Exercise goal:
From the records below, take each line where the string "computer" shows up and copy it.

::: Record excerpts :::

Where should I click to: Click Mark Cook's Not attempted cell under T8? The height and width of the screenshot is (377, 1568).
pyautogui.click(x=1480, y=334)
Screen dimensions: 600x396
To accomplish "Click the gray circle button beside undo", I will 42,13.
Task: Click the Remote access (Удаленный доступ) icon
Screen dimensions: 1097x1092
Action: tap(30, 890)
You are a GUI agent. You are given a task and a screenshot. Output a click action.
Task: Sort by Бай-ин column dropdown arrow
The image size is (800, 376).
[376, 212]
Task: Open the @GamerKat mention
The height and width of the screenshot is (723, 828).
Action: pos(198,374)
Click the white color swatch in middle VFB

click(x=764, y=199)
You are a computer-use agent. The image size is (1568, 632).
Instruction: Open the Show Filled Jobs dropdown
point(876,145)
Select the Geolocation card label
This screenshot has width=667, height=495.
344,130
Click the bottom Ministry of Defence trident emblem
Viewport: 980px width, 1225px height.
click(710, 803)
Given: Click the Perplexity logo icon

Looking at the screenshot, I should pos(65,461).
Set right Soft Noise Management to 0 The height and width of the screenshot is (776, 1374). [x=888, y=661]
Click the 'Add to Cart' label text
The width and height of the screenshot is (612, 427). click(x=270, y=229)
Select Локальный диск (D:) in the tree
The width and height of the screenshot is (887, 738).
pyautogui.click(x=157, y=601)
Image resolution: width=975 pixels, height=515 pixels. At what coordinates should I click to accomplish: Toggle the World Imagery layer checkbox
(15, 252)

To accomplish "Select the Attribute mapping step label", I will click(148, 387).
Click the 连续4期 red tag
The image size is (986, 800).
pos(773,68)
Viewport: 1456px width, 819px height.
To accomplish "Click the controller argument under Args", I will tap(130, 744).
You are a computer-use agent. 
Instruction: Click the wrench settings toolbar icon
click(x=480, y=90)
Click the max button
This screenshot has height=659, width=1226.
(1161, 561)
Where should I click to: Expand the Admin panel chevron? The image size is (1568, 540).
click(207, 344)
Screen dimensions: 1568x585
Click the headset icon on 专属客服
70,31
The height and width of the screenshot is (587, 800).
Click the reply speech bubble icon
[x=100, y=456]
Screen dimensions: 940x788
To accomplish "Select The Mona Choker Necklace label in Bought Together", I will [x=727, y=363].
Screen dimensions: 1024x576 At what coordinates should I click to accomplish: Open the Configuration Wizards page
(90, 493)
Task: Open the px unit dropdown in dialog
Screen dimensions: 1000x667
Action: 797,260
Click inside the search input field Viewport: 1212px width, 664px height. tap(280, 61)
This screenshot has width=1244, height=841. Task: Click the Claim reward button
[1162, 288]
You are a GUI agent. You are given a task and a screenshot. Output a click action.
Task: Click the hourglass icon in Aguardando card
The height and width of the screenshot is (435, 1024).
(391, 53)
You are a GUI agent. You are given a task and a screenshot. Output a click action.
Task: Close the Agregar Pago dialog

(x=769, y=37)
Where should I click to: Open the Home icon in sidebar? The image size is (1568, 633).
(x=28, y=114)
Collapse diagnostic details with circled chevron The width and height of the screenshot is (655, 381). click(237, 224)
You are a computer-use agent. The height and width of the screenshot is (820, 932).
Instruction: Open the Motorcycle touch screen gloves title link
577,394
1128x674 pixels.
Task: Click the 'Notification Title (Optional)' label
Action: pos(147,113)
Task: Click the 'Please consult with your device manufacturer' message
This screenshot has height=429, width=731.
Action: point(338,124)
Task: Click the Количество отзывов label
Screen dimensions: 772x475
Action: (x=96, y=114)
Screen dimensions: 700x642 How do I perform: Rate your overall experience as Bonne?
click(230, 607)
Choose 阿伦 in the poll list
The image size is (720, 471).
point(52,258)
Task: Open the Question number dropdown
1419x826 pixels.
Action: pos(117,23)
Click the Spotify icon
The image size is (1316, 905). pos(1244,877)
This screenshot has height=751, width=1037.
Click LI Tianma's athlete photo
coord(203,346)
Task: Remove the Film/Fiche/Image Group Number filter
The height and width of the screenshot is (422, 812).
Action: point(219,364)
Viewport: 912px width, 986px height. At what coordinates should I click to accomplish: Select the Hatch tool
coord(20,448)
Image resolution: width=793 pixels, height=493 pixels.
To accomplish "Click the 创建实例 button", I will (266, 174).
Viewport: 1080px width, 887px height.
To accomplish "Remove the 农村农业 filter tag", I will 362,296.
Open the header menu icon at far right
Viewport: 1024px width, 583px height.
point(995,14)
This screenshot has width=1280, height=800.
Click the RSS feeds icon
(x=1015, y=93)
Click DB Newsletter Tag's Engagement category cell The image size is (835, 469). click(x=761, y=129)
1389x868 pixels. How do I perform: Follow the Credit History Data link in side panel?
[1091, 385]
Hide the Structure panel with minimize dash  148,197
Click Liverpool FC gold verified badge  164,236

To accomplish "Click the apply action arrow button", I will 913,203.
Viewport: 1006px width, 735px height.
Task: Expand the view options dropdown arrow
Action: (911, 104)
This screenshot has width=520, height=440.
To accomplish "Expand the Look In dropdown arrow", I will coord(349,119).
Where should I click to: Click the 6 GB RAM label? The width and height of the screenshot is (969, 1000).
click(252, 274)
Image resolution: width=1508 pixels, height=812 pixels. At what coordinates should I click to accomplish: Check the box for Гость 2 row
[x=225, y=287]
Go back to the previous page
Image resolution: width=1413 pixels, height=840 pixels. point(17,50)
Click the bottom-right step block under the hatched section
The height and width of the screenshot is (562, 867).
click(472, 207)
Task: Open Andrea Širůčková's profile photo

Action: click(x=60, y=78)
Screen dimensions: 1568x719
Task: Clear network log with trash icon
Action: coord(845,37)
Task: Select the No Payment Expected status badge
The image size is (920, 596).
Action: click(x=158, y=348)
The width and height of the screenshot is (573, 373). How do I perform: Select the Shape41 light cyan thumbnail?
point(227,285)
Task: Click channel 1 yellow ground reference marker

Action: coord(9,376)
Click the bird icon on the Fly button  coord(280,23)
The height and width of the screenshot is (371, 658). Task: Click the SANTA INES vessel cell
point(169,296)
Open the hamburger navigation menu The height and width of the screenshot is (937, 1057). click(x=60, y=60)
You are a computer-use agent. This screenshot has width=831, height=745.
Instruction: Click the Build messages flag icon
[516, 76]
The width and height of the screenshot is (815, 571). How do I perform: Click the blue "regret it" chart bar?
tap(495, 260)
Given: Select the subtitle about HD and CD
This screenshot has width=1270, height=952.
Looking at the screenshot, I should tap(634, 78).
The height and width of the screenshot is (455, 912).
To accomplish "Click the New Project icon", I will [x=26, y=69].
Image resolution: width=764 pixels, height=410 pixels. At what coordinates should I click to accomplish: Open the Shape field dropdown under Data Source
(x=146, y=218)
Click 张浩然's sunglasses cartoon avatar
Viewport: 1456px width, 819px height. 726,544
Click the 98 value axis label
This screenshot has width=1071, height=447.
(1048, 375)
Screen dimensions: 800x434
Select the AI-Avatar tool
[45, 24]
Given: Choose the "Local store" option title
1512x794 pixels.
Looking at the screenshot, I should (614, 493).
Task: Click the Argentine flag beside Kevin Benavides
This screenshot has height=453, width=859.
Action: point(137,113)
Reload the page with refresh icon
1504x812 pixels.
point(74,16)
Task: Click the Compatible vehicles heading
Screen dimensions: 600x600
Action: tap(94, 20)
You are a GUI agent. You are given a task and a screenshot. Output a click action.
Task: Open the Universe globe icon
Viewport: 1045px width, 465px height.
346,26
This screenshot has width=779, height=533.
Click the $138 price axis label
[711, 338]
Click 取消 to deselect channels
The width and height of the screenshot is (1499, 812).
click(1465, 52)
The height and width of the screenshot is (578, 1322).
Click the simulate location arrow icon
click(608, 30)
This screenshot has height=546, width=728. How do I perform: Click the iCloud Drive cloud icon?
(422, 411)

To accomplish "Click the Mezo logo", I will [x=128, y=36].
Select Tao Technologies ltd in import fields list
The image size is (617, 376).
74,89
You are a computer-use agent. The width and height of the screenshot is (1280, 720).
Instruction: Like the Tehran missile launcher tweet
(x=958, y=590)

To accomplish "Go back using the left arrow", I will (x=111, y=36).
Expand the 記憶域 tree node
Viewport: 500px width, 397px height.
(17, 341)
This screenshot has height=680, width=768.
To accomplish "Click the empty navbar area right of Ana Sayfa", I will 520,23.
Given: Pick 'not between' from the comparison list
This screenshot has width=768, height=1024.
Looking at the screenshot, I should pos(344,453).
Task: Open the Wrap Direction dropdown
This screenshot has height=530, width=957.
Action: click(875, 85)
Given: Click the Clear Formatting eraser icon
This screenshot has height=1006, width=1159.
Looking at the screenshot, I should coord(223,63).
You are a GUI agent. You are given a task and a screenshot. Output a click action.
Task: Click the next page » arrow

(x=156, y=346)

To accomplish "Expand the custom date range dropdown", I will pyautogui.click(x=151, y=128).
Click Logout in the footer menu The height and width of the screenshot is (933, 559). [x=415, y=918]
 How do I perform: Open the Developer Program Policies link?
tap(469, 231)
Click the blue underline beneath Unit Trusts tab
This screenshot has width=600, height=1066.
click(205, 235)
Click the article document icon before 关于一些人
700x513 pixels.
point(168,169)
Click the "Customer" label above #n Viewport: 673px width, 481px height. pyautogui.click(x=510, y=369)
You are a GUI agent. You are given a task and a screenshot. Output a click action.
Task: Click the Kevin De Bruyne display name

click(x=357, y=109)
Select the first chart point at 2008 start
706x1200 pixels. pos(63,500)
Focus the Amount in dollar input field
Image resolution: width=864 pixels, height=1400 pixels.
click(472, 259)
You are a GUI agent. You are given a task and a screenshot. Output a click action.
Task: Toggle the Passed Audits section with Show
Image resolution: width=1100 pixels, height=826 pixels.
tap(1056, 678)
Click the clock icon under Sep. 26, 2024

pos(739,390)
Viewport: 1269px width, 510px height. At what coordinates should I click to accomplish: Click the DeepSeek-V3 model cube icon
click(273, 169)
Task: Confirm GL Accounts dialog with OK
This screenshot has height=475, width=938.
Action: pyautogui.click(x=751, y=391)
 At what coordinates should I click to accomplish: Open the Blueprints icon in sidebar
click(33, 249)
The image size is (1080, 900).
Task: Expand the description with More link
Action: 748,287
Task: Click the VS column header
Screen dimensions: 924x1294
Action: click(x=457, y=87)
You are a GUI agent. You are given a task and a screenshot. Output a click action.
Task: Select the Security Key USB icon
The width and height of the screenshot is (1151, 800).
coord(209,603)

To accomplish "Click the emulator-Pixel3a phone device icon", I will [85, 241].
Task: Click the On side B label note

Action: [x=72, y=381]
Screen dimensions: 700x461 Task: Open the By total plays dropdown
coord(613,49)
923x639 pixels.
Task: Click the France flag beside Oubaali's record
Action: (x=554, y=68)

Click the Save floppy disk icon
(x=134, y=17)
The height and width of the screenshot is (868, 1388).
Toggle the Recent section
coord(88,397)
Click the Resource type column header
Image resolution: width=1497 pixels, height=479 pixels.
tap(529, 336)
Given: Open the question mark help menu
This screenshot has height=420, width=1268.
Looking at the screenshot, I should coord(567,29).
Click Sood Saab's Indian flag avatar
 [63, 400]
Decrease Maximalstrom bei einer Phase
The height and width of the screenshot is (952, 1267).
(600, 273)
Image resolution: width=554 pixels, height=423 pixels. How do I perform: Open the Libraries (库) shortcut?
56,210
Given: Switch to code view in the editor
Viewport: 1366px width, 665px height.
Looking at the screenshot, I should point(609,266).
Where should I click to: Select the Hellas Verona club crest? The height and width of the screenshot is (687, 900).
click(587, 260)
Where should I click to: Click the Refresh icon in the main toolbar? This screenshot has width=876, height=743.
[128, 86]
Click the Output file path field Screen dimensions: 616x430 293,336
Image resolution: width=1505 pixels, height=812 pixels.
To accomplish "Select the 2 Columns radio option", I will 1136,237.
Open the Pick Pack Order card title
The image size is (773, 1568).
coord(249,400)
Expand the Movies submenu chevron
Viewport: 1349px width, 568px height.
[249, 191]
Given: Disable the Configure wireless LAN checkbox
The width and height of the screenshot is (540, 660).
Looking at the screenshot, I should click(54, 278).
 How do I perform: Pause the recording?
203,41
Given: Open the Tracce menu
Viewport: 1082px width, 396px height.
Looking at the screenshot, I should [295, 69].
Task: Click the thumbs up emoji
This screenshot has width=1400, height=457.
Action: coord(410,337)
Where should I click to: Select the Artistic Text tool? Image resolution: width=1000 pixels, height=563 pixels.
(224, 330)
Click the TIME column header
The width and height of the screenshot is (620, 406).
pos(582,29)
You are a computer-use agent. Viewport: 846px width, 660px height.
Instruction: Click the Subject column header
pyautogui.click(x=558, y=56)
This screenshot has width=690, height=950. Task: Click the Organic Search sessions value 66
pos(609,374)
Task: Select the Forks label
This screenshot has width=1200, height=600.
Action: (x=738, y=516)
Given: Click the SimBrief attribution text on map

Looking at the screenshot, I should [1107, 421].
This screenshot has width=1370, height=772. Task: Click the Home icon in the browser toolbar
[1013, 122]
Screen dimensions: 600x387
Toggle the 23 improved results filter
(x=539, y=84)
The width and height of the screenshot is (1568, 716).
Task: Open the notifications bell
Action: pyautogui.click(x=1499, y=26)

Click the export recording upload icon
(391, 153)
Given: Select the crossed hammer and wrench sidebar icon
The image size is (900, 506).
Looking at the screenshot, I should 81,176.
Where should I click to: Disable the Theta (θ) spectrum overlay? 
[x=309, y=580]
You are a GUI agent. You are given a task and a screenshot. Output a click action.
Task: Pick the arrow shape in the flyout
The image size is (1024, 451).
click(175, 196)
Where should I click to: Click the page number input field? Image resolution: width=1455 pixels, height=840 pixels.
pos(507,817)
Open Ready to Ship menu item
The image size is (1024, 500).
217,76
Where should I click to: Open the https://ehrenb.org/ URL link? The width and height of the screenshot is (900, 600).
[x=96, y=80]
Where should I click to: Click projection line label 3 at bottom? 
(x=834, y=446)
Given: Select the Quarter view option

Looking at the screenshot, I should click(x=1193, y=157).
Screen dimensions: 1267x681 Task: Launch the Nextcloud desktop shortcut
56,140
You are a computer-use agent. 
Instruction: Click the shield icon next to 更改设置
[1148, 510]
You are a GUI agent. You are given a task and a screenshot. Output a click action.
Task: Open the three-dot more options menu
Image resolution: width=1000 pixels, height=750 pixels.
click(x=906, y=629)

:::

Result:
You are a computer-use agent. The image size is (1568, 632).
You are a computer-use agent. 
You are a computer-use agent. The height and width of the screenshot is (820, 932).
You are a computer-use agent. This screenshot has width=831, height=745.
You are a computer-use agent. The width and height of the screenshot is (1280, 720).
You are a computer-use agent. Viewport: 846px width, 660px height.
You are a computer-use agent. 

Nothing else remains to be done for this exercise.